5.31.23

Texas Pete

I recently read some Californian is suing Texas Pete because nothing about them is Texan. Though I hope they lose, they’re right. There is nothing Texan about the taste of Texas Pete.

Texas Pete was born at Thad Garner’s barbecue restaurant, Dixie Pig, in Winston-Salem in the 1920s. Though the restaurant didn’t survive the Great Depression, the hot sauce did.

After the Dixie Pig closed its doors, the Garner family began producing the sauce in an abandoned hospital. Throughout the 1930s, they successfully peddled it to North Carolina restaurants.

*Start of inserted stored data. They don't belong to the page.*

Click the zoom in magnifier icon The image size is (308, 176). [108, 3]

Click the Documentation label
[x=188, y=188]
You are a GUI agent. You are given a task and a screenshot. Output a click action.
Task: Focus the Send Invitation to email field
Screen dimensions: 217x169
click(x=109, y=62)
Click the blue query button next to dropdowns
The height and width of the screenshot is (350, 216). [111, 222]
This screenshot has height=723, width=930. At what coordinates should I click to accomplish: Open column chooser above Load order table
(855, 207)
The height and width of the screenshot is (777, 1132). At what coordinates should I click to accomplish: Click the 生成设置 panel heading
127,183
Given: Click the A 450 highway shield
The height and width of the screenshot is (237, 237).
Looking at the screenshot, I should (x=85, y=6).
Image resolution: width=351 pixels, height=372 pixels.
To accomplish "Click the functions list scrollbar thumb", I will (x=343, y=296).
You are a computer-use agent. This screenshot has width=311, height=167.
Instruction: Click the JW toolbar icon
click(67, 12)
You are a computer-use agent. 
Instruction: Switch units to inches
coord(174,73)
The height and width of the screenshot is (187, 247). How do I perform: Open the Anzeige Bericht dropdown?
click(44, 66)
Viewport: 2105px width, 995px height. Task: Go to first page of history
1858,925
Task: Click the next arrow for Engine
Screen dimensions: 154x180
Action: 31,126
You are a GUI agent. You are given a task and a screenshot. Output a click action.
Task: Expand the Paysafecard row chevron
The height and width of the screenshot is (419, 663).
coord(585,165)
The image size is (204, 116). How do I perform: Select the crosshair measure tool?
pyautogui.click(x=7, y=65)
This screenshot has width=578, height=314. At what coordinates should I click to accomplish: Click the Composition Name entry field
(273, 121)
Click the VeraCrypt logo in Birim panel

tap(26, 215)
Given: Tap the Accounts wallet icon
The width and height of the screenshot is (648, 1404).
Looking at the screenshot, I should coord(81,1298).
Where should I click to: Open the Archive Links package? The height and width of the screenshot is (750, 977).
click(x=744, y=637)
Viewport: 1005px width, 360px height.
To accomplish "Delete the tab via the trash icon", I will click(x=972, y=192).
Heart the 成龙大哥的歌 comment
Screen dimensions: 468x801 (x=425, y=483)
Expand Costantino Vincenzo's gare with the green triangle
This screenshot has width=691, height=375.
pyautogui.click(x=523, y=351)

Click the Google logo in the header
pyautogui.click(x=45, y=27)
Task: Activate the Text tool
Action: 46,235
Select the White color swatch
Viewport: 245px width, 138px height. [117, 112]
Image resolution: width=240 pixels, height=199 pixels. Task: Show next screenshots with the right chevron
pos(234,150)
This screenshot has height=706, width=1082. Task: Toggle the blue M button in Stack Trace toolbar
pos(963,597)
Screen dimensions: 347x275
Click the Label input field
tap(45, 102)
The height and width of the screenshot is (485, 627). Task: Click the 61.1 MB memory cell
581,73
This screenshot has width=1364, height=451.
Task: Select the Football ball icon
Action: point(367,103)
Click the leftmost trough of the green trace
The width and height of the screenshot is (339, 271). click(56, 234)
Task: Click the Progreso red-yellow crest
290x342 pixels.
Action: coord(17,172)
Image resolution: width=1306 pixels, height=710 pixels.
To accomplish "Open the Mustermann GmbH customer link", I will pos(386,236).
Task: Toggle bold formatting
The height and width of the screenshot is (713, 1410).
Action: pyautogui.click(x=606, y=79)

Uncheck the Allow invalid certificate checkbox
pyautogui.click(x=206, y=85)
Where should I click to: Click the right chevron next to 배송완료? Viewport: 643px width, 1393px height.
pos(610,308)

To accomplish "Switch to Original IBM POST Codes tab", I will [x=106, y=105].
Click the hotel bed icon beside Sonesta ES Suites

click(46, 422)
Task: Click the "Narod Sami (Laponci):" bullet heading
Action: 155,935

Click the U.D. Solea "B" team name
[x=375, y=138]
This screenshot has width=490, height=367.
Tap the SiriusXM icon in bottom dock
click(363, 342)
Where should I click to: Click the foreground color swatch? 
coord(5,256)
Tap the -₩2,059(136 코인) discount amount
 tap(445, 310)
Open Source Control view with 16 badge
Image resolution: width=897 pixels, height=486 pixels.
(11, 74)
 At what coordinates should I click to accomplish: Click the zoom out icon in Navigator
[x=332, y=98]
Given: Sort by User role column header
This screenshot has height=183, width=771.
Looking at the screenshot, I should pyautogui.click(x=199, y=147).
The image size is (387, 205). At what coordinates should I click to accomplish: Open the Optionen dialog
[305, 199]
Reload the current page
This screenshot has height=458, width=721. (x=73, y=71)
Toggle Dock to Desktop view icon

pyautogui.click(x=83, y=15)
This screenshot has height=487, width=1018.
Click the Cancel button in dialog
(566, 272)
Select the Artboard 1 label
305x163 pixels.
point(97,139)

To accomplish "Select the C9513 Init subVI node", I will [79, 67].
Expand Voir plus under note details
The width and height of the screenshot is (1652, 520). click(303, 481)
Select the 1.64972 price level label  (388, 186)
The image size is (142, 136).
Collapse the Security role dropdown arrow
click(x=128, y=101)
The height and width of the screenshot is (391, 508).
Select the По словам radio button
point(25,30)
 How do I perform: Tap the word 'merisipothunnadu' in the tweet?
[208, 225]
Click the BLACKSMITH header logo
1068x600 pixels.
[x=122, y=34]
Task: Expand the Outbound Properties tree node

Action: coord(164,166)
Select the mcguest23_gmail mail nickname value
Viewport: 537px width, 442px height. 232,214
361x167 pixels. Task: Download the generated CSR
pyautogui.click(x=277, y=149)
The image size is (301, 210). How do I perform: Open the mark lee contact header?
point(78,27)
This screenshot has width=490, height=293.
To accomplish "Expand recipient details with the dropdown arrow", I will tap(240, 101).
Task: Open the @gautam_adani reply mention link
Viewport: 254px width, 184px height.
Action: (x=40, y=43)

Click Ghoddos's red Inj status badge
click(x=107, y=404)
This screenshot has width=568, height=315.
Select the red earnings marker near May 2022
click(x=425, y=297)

The family named the sauce Texas Pete in honor of the spicy foods Texas is known for and one of the Garner brothers, whose nickname was Pete. In 1946 the brothers formed the T. W. Garner Food Company in Winston-Salem. Garner Foods is still going strong in Twin City today.

Bless them for that. I love that they stayed true to their roots and kept the company local. They have a loyal fanbase here – I am part of it.

I can’t imagine sitting down to a meal without what I call fire. It’s a nightly ritual at my house to remind the girls to grab the fire out of the fridge before we sit down to eat.

Texas Pete wasn’t an immediate hit for me. Papaw always kept a bottle of the sauce stashed in the kitchen when I was growing up. He used to douse it on his barbecue and seafood.

The first time I asked to taste it, he warned me it was hot. I didn’t listen. I never did. One drop – and my mouth was on fire.

It took a few years before I was ready to try it again. I was about eight years old… and that second taste might be the first time I fell in love.

Since then, Texas Pete has been my go-to sauce for just about everything. I put it in hamburger soup. I use it in my Shrimp and Grits. It goes on steak, chicken, pork, and seafood.

I’m not even kidding when I say we go through the big bottle every two months. And much to everyone’s chagrin, I carry a small bottle with me anytime we travel out of state.

Nothing against hot sauces made elsewhere, but I prefer mine to taste like home. Barbecue sandwiches, fish fries, and oyster roasts – the very best of North Carolina. And that’s what Texas Pete tastes like.